■ **EXCERPTED TEXT**
****************************************
Consider the sequence of ring maps $\Bbb Z\to \Bbb Z[\sqrt{-3}] \to \Bbb Z[\frac{1+\sqrt{-3}}{2}]$. This gives a corresponding sequence of maps of spectra $\def\Spec{\operatorname{Spec}}\Spec \Bbb Z[\frac{1+\sqrt{-3}}{2}] \to \Spec \Bbb Z[\sqrt{-3}] \to \Spec \Bbb Z$. Over the open set $D(2)$ the first map of spectra is an isomorphism because it's the map $\Bbb Z[\sqrt{-3},\frac12]\to\Bbb Z[\frac{1+\sqrt{-3}}{2},\frac12]$ on rings. This means the only possible funny business is happening over the point $(2)\in\Spec \Bbb Z$.
****************************************
■ **RAW DATA**
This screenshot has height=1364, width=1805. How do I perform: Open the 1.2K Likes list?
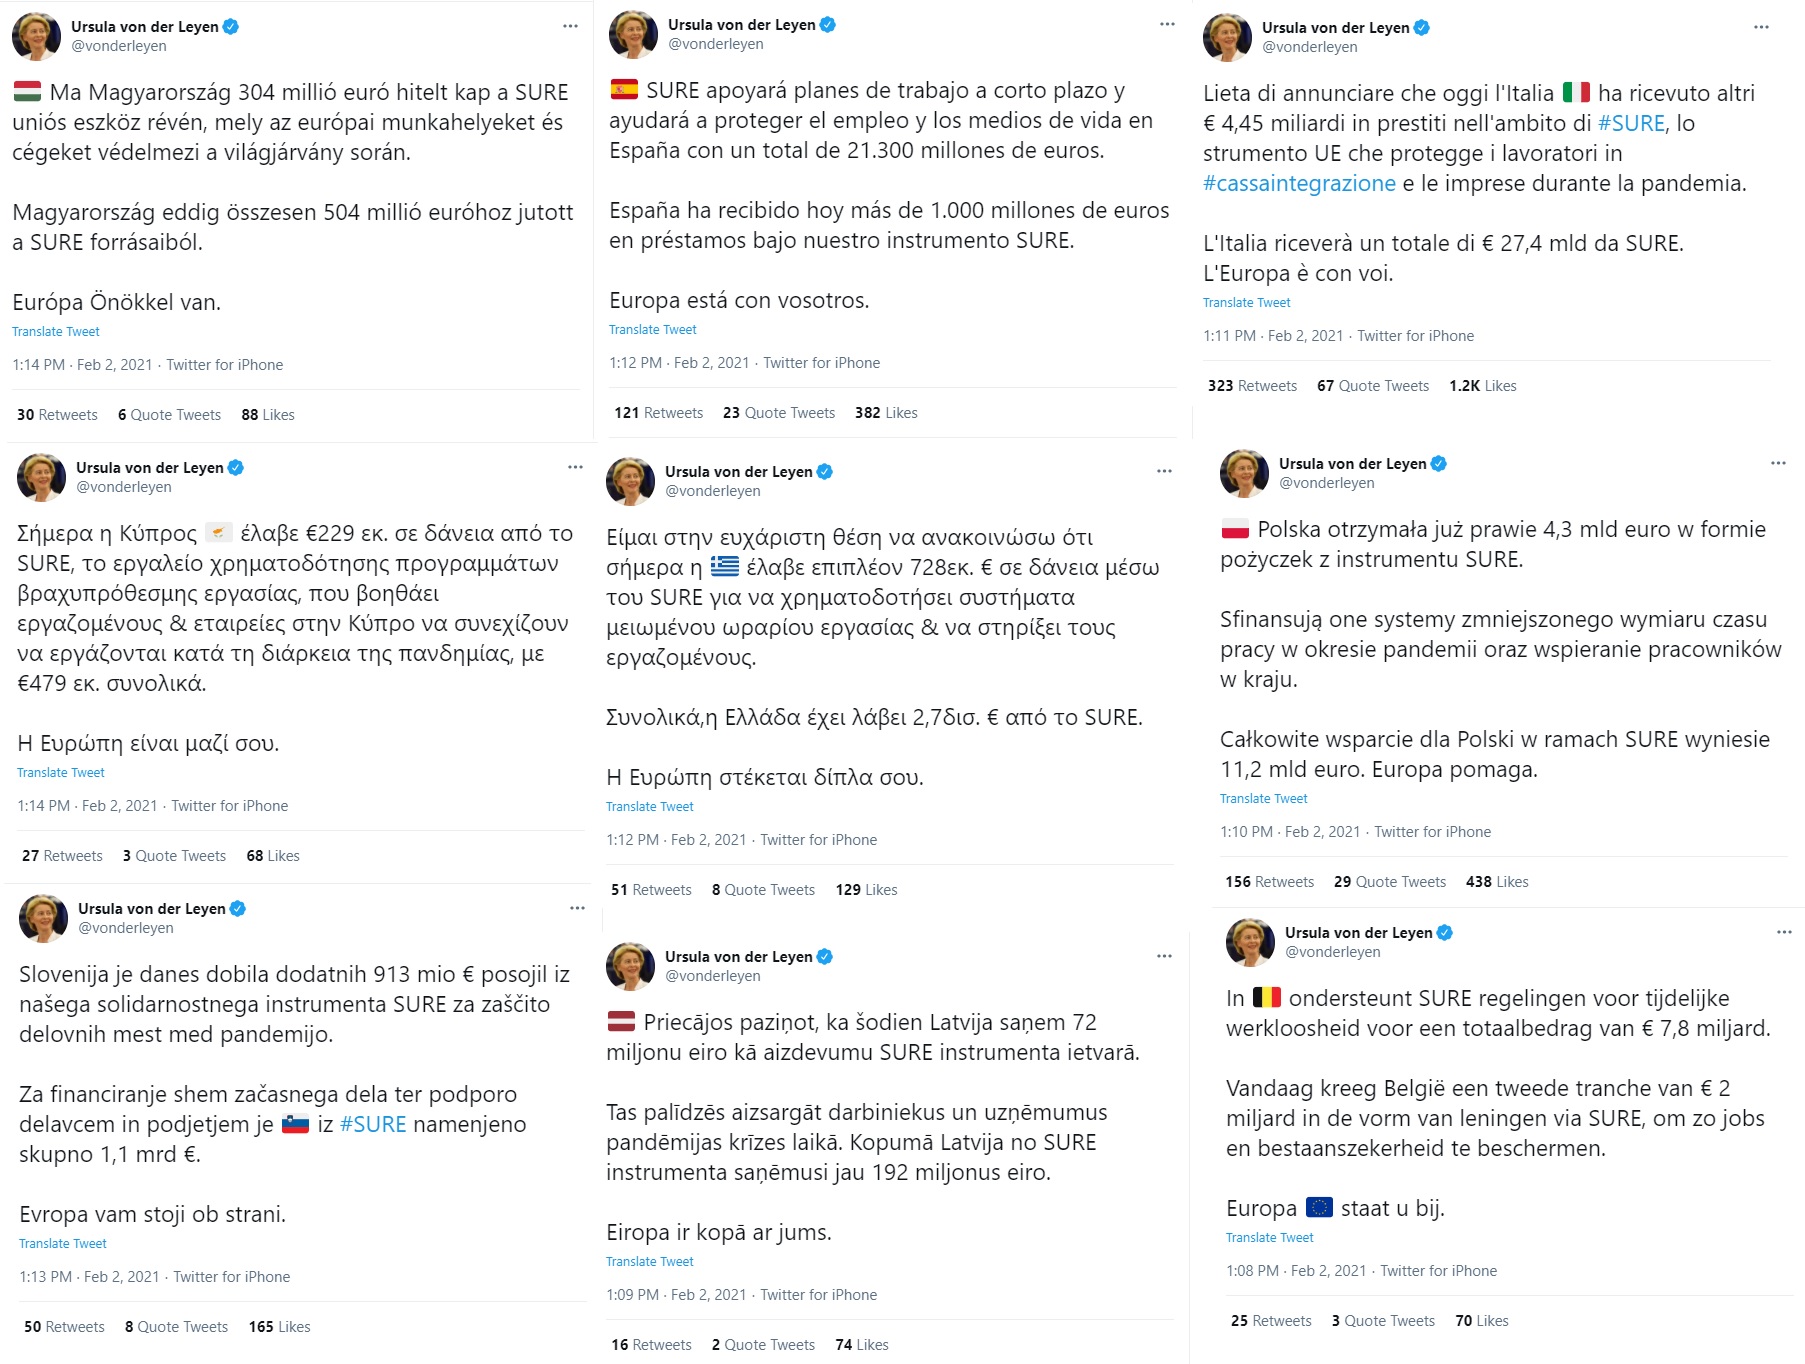1482,386
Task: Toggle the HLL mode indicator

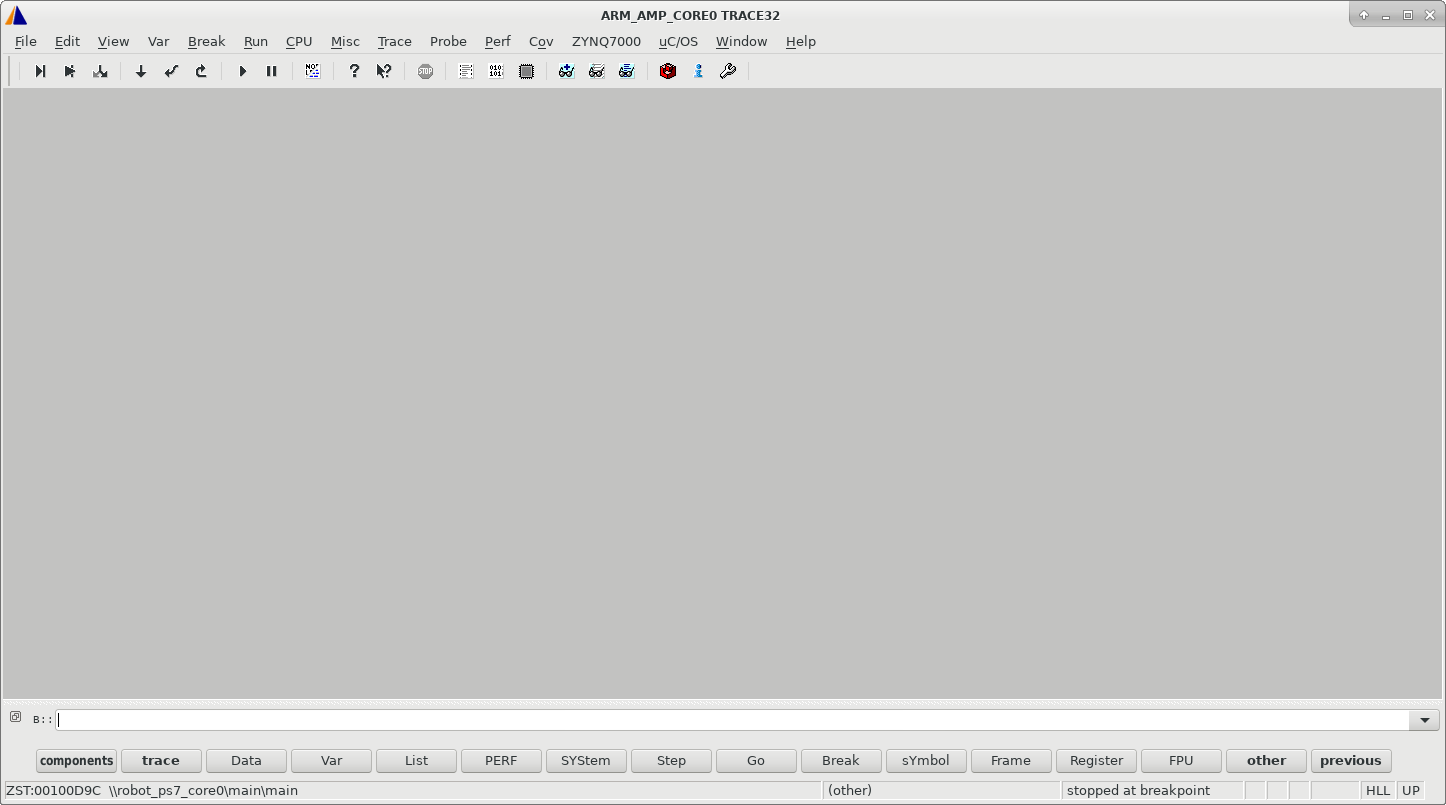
****************************************
■ **EXERCISE TASK**
Write the continuation of the excerpt on the ring maps and their spectra over $\Spec \Bbb Z$, starting after its final sentence.

■ **REPLY TO THE EXERCISE**
The fiber of the map over $(2)$ is given by tensoring everything with $\Bbb Z/2$, so our sequence of ring maps is $\Bbb Z/(2)\to \Bbb Z[\sqrt{-3}]/(2) \to \Bbb Z[\frac{1+\sqrt{-3}}{2}]/(2)$. Rewriting the latter two as quotients of polynomial rings will make it easier to see what's going on: $\Bbb Z[\sqrt{-3}]=\Bbb Z[t]/(t^2+3)$, while $\Bbb Z[\frac{1+\sqrt{-3}}{2}]=\Bbb Z[u]/(u^2-u+1)$ where the map between the two is by sending $t\mapsto 2u-1$. Modding out by 2 everywhere, our map turns in to $\Bbb F_2[t]/(t^2+1) \to \Bbb F_2[u]/(u^2-u+1)$ by $t\mapsto -1$.

The spectra of both of these rings are just single points since they're artinian local rings, but they're non-isomorphic: the former has nilpotents, while the latter is a field. So the map on spectra coming from normalization is a non-isomorphic bijection over $(2)$ and an isomorphism everywhere else.